Collected data entries:
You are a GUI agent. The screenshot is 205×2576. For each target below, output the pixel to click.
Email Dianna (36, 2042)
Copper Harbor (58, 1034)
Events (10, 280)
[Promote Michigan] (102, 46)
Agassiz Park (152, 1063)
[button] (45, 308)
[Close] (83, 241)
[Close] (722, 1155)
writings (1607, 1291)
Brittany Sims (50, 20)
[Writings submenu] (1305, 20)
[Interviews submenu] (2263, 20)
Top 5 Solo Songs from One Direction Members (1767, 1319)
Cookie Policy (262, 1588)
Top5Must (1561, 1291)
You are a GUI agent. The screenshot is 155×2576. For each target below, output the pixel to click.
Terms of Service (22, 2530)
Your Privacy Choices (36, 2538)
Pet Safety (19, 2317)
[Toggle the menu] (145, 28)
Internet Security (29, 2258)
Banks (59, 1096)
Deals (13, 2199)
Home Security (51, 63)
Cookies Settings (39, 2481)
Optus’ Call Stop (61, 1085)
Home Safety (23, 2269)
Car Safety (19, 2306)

Work required:
Set down the records once more, character for character.

Solution to this problem:
You are a GUI agent. The screenshot is 205×2576. For each target below, output the pixel to click.
Email Dianna (36, 2042)
Copper Harbor (58, 1034)
Events (10, 280)
[Promote Michigan] (102, 46)
Agassiz Park (152, 1063)
[button] (45, 308)
[Close] (83, 241)
[Close] (722, 1155)
writings (1607, 1291)
Brittany Sims (50, 20)
[Writings submenu] (1305, 20)
[Interviews submenu] (2263, 20)
Top 5 Solo Songs from One Direction Members (1767, 1319)
Cookie Policy (262, 1588)
Top5Must (1561, 1291)
You are a GUI agent. The screenshot is 155×2576. For each target below, output the pixel to click.
Terms of Service (22, 2530)
Your Privacy Choices (36, 2538)
Pet Safety (19, 2317)
[Toggle the menu] (145, 28)
Internet Security (29, 2258)
Banks (59, 1096)
Deals (13, 2199)
Home Security (51, 63)
Cookies Settings (39, 2481)
Optus’ Call Stop (61, 1085)
Home Safety (23, 2269)
Car Safety (19, 2306)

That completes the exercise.